La decisione del Comitato di non partecipare più al Tavolo tecnico sembra aver fatto emergere una frattura. Il tavolo era nato proprio per favorire il confronto tra Amministrazione, cittadini, categorie e professionisti, ma dopo mesi il Comitato ha denunciato l’assenza di risultati tangibili.

Già a luglio Sinistra Italiana aveva parlato di un “pericoloso campanello d’allarme”, chiedendo all’Amministrazione di interrogarsi sulla qualità dell’interlocuzione con i componenti del tavolo.

Ora, con il ritiro ufficiale del Comitato, quel campanello d’allarme è diventato un caso politico.

Anche la CNA ha chiesto che alle interlocuzioni seguano risultati concreti.
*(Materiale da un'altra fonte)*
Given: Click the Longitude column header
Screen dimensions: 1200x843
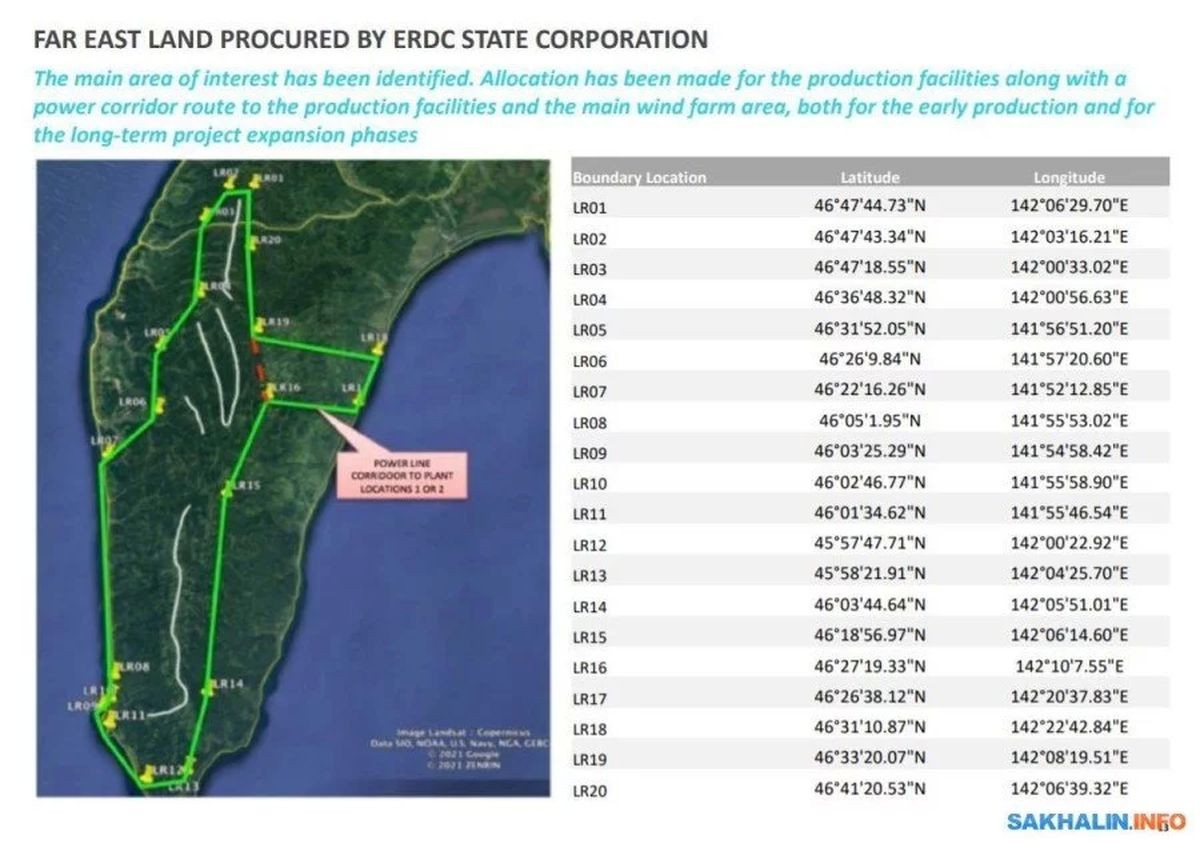Looking at the screenshot, I should point(1068,177).
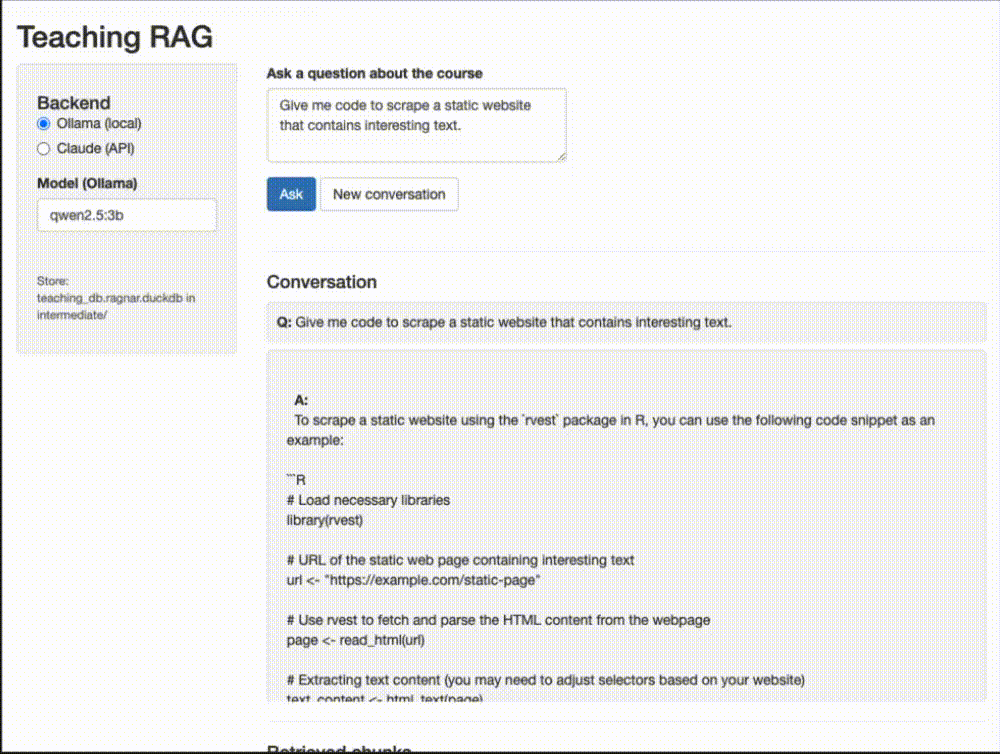The height and width of the screenshot is (754, 1000).
Task: Click the Backend heading in sidebar
Action: point(74,103)
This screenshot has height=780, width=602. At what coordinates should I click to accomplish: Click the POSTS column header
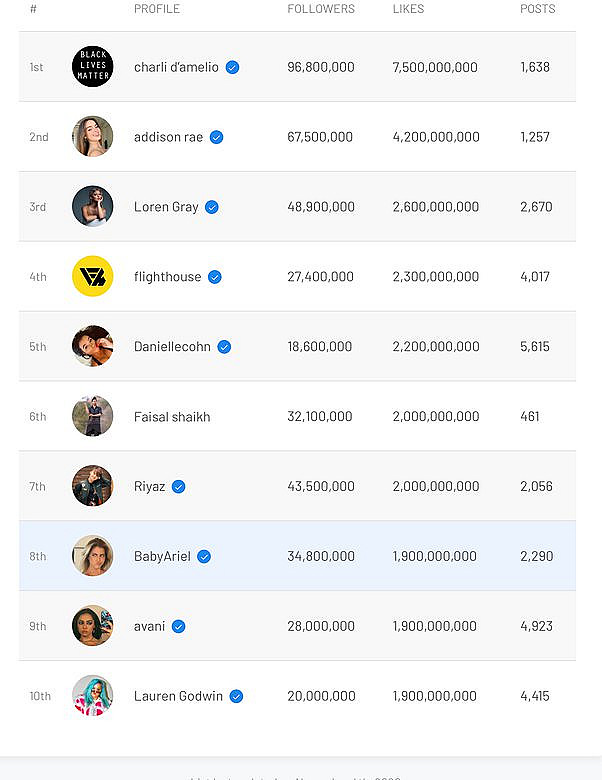tap(537, 9)
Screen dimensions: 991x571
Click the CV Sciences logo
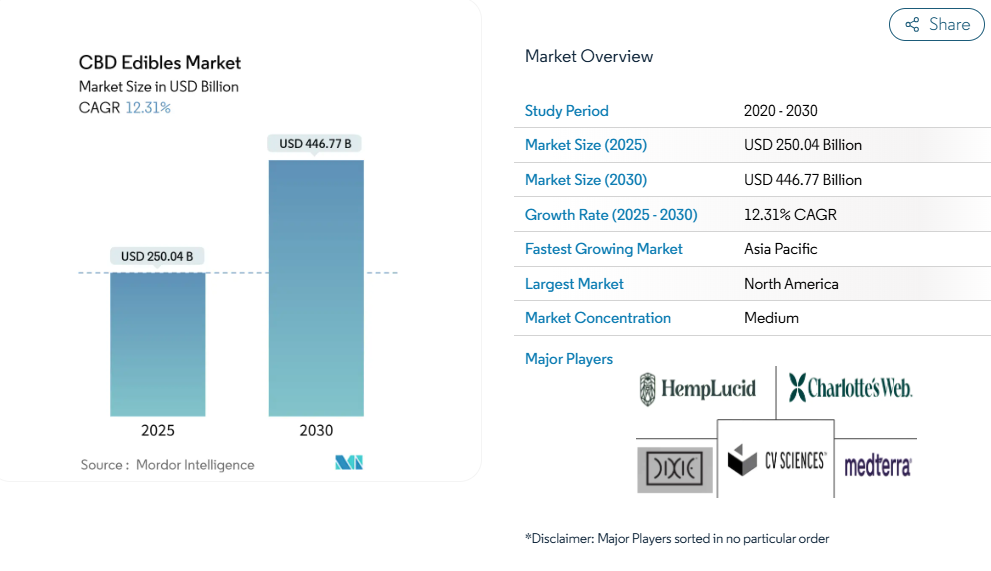click(x=777, y=461)
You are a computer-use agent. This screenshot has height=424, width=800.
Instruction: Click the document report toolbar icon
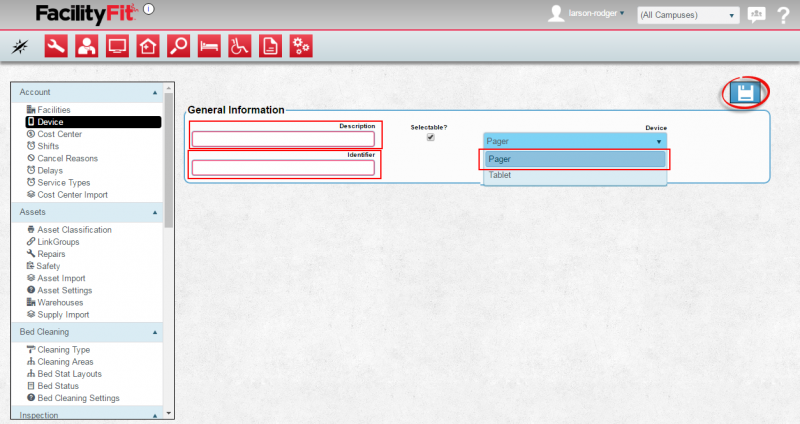(270, 45)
E Sinistra Italiana torna ad attaccare la gestione dell’Amministrazione, giudicando insufficienti le risposte arrivate finora dal sindaco.

Il punto, però, è soprattutto un altro: il centro storico non sembra avere più il tempo per aspettare altri tavoli, altre riunioni e altre interlocuzioni.

La desertificazione commerciale e residenziale è un problema che si trascina da anni e che richiederebbe interventi su più fronti. Ed è proprio per questo che le domande di D’Antona assumono un peso politico preciso: se esistono strumenti che il Comune può utilizzare direttamente, perché non sono stati utilizzati?

Il confronto sul centro storico, dunque, sembra essere arrivato a un passaggio delicato. L’abbandono del Tavolo da parte del Comitato non è soltanto la rinuncia a partecipare a una riunione: è il segnale di una crescente sfiducia nella capacità del confronto di produrre decisioni.

Adesso la palla torna all’Amministrazione. Perché alle domande di Sinistra Italiana, prima ancora che con nuove dichiarazioni, serviranno eventualmente atti, bandi, incentivi, parcheggi, piani e decisioni concrete.